== Directive ==
Copy out the records below with every "dropdown" changed to "drop-down", and leave the rest untouched.

== Extracted data ==
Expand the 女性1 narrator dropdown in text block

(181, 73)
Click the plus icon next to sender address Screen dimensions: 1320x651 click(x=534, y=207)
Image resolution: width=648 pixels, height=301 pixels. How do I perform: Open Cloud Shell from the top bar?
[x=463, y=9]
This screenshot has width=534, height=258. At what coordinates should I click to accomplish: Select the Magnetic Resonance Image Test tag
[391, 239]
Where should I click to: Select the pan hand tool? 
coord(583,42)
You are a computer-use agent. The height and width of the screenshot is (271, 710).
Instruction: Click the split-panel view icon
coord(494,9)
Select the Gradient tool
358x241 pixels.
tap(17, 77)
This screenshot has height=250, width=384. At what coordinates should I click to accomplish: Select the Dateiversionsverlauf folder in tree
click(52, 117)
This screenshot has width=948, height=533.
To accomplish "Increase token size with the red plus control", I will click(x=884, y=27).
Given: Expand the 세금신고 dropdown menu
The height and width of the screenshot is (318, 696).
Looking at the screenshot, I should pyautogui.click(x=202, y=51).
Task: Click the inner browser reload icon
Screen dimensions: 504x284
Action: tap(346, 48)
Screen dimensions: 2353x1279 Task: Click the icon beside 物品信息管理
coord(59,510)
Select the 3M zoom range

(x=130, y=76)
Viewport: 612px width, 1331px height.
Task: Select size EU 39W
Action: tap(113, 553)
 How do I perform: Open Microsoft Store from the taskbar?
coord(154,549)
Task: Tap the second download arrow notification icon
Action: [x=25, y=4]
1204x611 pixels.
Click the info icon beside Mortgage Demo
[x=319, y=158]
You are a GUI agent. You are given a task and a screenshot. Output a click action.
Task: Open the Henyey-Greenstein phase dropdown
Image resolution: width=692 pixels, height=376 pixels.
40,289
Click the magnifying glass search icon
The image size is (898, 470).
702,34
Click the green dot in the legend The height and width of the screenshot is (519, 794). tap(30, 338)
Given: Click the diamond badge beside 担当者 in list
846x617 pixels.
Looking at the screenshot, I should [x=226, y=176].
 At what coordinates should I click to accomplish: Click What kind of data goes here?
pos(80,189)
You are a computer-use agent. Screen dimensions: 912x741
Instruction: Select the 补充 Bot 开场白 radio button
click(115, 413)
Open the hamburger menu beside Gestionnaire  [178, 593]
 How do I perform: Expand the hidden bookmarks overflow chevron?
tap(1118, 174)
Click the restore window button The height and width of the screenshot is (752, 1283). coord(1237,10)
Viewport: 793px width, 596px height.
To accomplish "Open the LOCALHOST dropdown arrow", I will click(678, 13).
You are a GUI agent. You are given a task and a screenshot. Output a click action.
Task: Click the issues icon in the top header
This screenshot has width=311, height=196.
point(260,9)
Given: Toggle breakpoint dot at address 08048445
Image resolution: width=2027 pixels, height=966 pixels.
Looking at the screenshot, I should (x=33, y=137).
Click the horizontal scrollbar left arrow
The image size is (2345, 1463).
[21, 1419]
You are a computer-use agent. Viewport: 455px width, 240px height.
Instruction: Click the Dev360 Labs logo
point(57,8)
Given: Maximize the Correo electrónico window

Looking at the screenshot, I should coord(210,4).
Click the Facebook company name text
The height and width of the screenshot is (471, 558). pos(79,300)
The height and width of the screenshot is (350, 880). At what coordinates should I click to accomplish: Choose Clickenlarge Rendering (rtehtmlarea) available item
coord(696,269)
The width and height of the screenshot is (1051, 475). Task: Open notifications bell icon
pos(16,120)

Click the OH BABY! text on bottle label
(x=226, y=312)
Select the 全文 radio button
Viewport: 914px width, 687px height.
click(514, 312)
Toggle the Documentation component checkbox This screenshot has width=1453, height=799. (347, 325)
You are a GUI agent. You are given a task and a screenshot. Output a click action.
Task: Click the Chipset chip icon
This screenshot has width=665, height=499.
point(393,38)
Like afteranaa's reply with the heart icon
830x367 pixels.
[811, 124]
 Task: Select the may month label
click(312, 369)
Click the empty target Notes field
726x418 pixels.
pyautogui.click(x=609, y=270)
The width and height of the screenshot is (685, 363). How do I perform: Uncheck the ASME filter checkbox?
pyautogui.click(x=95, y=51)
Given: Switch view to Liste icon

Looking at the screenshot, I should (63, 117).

== Answer to this task ==
Expand the 女性1 narrator drop-down in text block

(181, 73)
Click the plus icon next to sender address Screen dimensions: 1320x651 click(x=534, y=207)
Image resolution: width=648 pixels, height=301 pixels. How do I perform: Open Cloud Shell from the top bar?
[x=463, y=9]
This screenshot has width=534, height=258. At what coordinates should I click to accomplish: Select the Magnetic Resonance Image Test tag
[391, 239]
Where should I click to: Select the pan hand tool? 
coord(583,42)
You are a computer-use agent. The height and width of the screenshot is (271, 710).
Instruction: Click the split-panel view icon
coord(494,9)
Select the Gradient tool
358x241 pixels.
tap(17, 77)
This screenshot has height=250, width=384. At what coordinates should I click to accomplish: Select the Dateiversionsverlauf folder in tree
click(52, 117)
This screenshot has width=948, height=533.
To accomplish "Increase token size with the red plus control", I will click(x=884, y=27).
Given: Expand the 세금신고 drop-down menu
The height and width of the screenshot is (318, 696).
Looking at the screenshot, I should pyautogui.click(x=202, y=51).
Task: Click the inner browser reload icon
Screen dimensions: 504x284
Action: tap(346, 48)
Screen dimensions: 2353x1279 Task: Click the icon beside 物品信息管理
coord(59,510)
Select the 3M zoom range

(x=130, y=76)
Viewport: 612px width, 1331px height.
Task: Select size EU 39W
Action: tap(113, 553)
 How do I perform: Open Microsoft Store from the taskbar?
coord(154,549)
Task: Tap the second download arrow notification icon
Action: [x=25, y=4]
1204x611 pixels.
Click the info icon beside Mortgage Demo
[x=319, y=158]
You are a GUI agent. You are given a task and a screenshot. Output a click action.
Task: Open the Henyey-Greenstein phase drop-down
Image resolution: width=692 pixels, height=376 pixels.
40,289
Click the magnifying glass search icon
The image size is (898, 470).
702,34
Click the green dot in the legend The height and width of the screenshot is (519, 794). tap(30, 338)
Given: Click the diamond badge beside 担当者 in list
846x617 pixels.
Looking at the screenshot, I should [x=226, y=176].
 At what coordinates should I click to accomplish: Click What kind of data goes here?
pos(80,189)
You are a computer-use agent. Screen dimensions: 912x741
Instruction: Select the 补充 Bot 开场白 radio button
click(115, 413)
Open the hamburger menu beside Gestionnaire  [178, 593]
 How do I perform: Expand the hidden bookmarks overflow chevron?
tap(1118, 174)
Click the restore window button The height and width of the screenshot is (752, 1283). coord(1237,10)
Viewport: 793px width, 596px height.
To accomplish "Open the LOCALHOST drop-down arrow", I will click(678, 13).
You are a GUI agent. You are given a task and a screenshot. Output a click action.
Task: Click the issues icon in the top header
This screenshot has width=311, height=196.
point(260,9)
Given: Toggle breakpoint dot at address 08048445
Image resolution: width=2027 pixels, height=966 pixels.
Looking at the screenshot, I should (x=33, y=137).
Click the horizontal scrollbar left arrow
The image size is (2345, 1463).
[21, 1419]
You are a computer-use agent. Viewport: 455px width, 240px height.
Instruction: Click the Dev360 Labs logo
point(57,8)
Given: Maximize the Correo electrónico window

Looking at the screenshot, I should coord(210,4).
Click the Facebook company name text
The height and width of the screenshot is (471, 558). pos(79,300)
The height and width of the screenshot is (350, 880). At what coordinates should I click to accomplish: Choose Clickenlarge Rendering (rtehtmlarea) available item
coord(696,269)
The width and height of the screenshot is (1051, 475). Task: Open notifications bell icon
pos(16,120)

Click the OH BABY! text on bottle label
(x=226, y=312)
Select the 全文 radio button
Viewport: 914px width, 687px height.
click(514, 312)
Toggle the Documentation component checkbox This screenshot has width=1453, height=799. (347, 325)
You are a GUI agent. You are given a task and a screenshot. Output a click action.
Task: Click the Chipset chip icon
This screenshot has width=665, height=499.
point(393,38)
Like afteranaa's reply with the heart icon
830x367 pixels.
[811, 124]
 Task: Select the may month label
click(312, 369)
Click the empty target Notes field
726x418 pixels.
pyautogui.click(x=609, y=270)
The width and height of the screenshot is (685, 363). How do I perform: Uncheck the ASME filter checkbox?
pyautogui.click(x=95, y=51)
Given: Switch view to Liste icon

Looking at the screenshot, I should (63, 117).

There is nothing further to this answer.